We sought the advice of Ronald Riggio, professor of leadership and organizational psychology at Claremont McKenna College, and Michael North, professor of management and organizations at New York University, on how to diplomatically address issues with your old employer.
During the Exit Interview
Ostensibly, the exit interview is the ideal time for the employer and ex-employee to drop their pretenses and speak candidly about the organization and why the worker felt compelled to leave it. But that almost never happens, because the employee is worried that honest feedback will make them unemployable in the future. “There can be fear of retaliation in the form of bad recommendations, or in small business communities, there’s a concern a former employee might develop a bad reputation for complaining,” Riggio says.
You can provide helpful feedback, Riggio says, but the key is in how you frame it. He recommends “suggestions” rather than outright complaints — which is to say, you should suggest a different course of action instead of just complaining about the current one.

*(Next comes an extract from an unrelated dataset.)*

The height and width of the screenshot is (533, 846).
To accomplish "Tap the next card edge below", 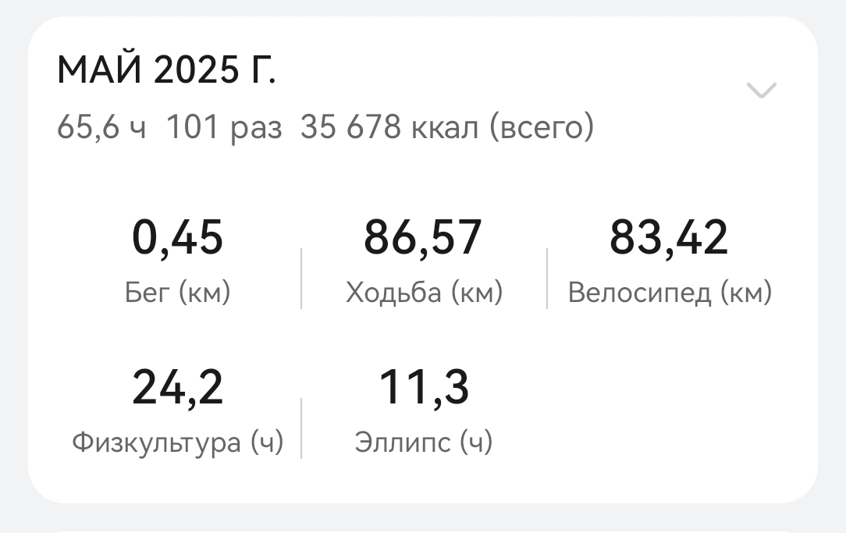I will (x=423, y=531).
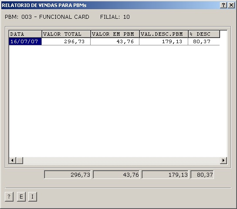The height and width of the screenshot is (209, 237).
Task: Click the horizontal scrollbar right arrow
Action: pos(223,160)
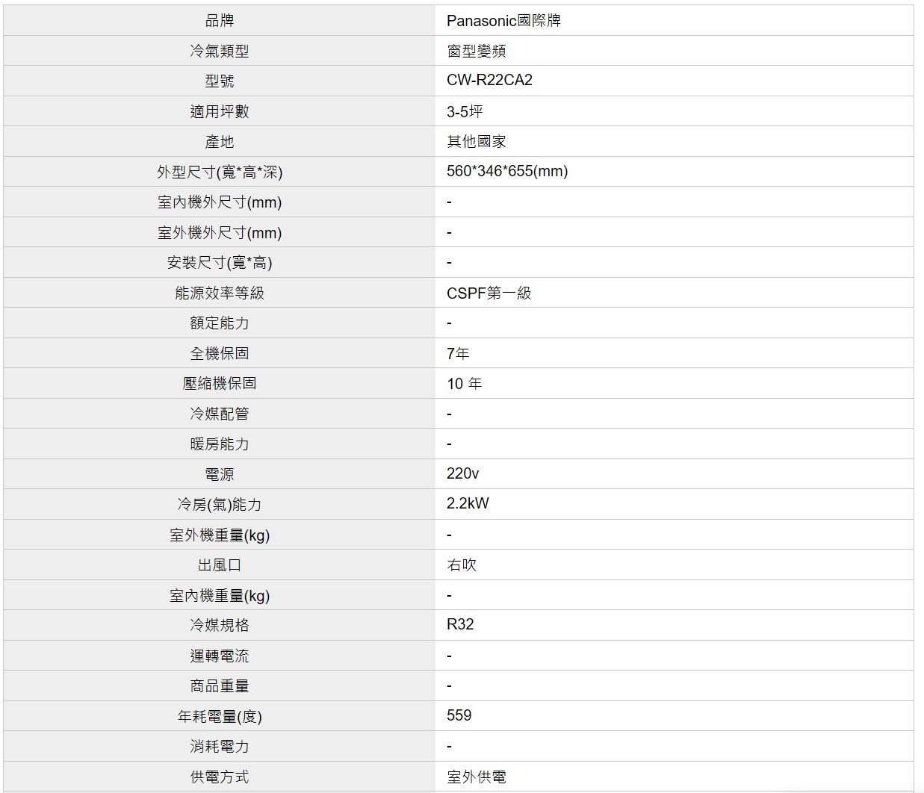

Don’t like the onboarding process? Share what steps should be taken to ensure new hires have all the resources they need.

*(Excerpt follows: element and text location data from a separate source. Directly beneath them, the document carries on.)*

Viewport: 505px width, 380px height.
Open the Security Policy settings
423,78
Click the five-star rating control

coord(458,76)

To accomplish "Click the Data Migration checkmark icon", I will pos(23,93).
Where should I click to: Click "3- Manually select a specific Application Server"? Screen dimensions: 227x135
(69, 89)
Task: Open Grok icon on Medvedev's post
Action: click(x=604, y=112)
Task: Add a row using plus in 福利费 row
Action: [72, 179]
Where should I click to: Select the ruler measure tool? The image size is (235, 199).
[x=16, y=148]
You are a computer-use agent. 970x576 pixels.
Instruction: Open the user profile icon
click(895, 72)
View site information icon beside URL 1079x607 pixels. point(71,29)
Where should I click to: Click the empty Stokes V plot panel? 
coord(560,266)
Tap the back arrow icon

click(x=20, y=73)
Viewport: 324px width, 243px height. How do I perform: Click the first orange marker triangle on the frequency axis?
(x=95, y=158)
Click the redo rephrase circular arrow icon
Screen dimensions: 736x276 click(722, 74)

Anything not viewed as constructive can make you seem like a whiner, which obviously isn’t the lasting impression you want to leave.
At Your New Employer
A frequently asked interview question is, “Why are you looking to leave your former employer?” And just like an exit interview, it can be a trap.
“A new employee typically hasn’t had the opportunity to earn much status, and so it is a little risky to speak so openly about workplace concerns, even if they are about a past employer,” North says.

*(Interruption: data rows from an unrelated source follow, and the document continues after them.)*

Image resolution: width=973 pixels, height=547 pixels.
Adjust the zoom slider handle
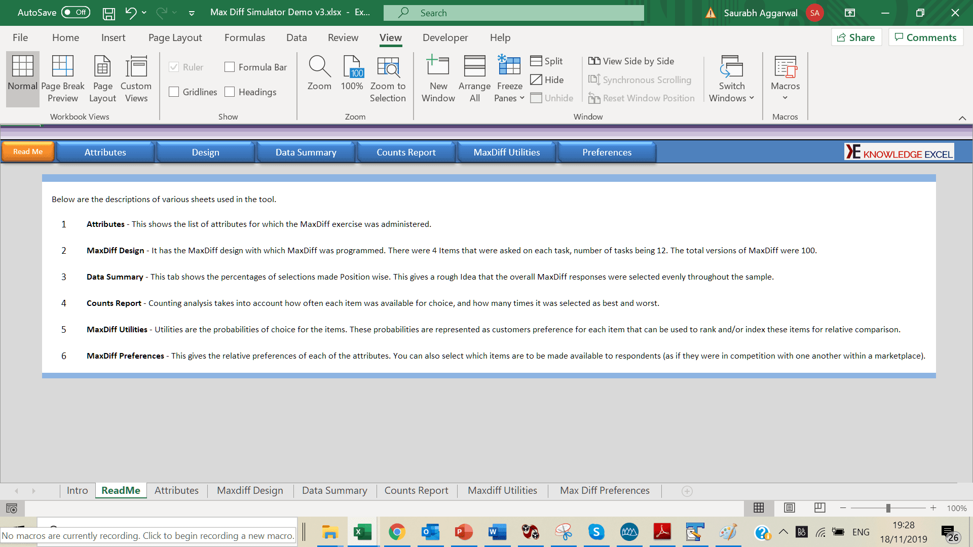coord(888,508)
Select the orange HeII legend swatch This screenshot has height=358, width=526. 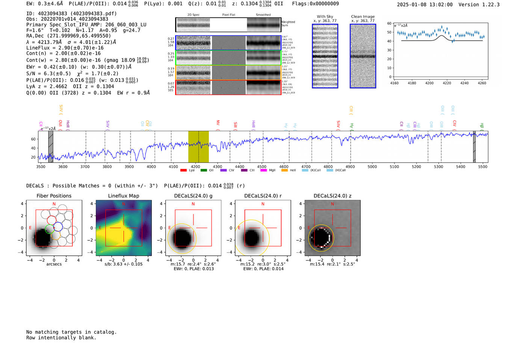284,171
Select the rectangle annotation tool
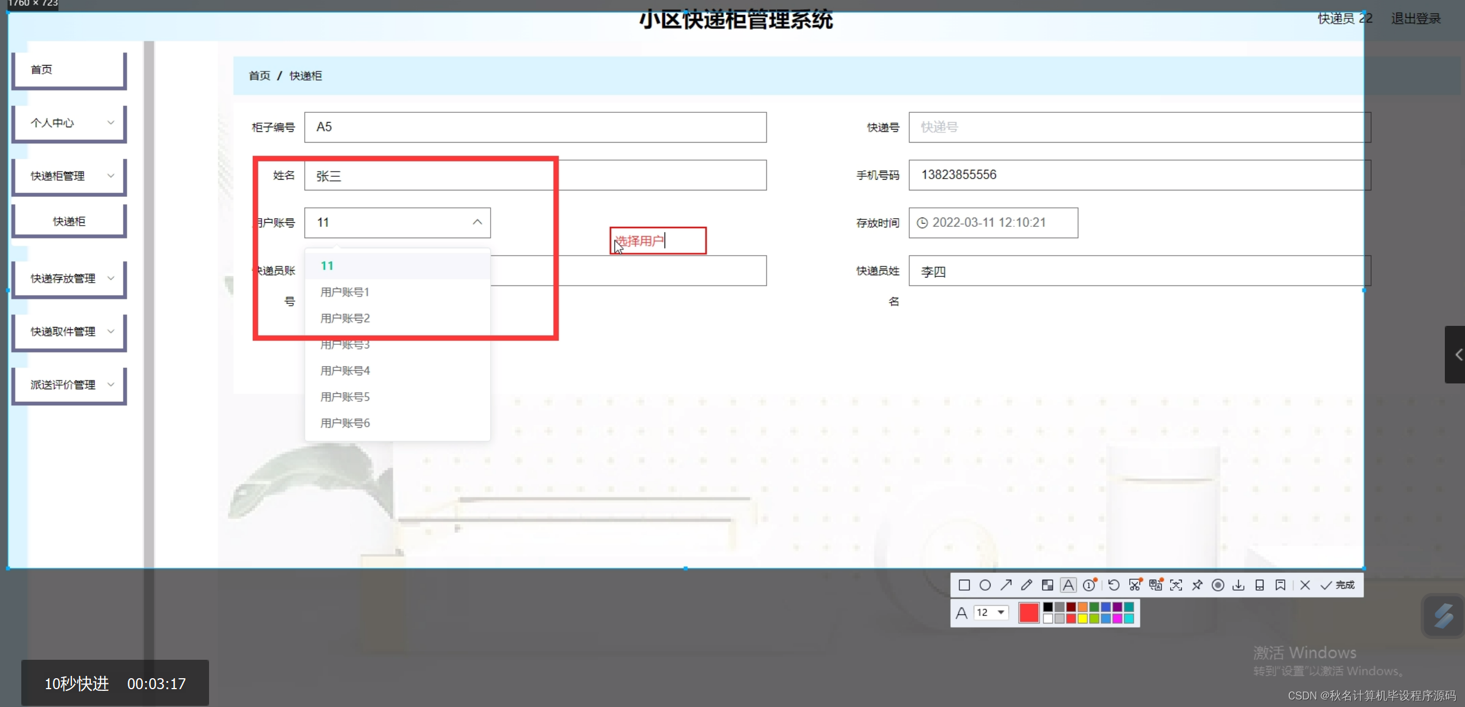This screenshot has height=707, width=1465. pos(964,585)
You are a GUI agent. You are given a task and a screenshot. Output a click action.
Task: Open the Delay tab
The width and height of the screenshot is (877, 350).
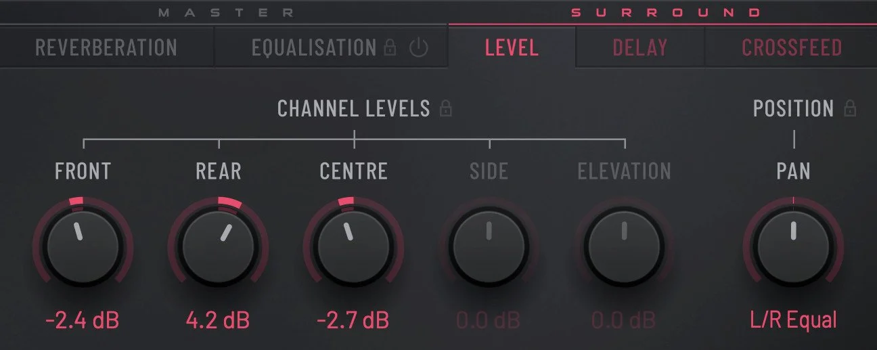pos(640,47)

In that sense, refer to the above advice, and frame your response in terms of what could’ve been done better instead of everything that was done wrong. The former makes you sound like a positive change agent, while the latter makes you sound like a morale-killer.
“These might sound trite, but phrases such as, ‘It wasn’t a good match,’ ‘It wasn’t the right fit,’ or, ‘We faced some challenges’ can work,” North says.
Riggio suggests focusing on what your new employer does better. “Say, ‘This is a terrific program here. My previous employer didn’t have this, and they would’ve benefited from it.’”
Among Your Peers
Happy hour might seem like the one acceptable venue for absolutely thrashing your terrible old job and that jerk boss you used to work for.
Alas, you’d be wrong.
“Even when it’s a gathering outside the workplace, I believe that the same concerns apply,” North says.
Riggio says to balance the negative comments with praise for your former employer, lest you sound spiteful and give your new colleagues the impression you’ll do the same to them once you move on. “I know this all sounds a bit Pollyanna-ish, but being positive is the best strategy,” he says. “It’ll help you develop a reputation as someone who wants to build up his/her employer, rather than tear it down.”
Among Your Family and Friends
Only here are you free to gripe freely, and moan and whine to your frustrated heart’s content. “This is the place where it’s appropriate to release emotions,” Riggio says.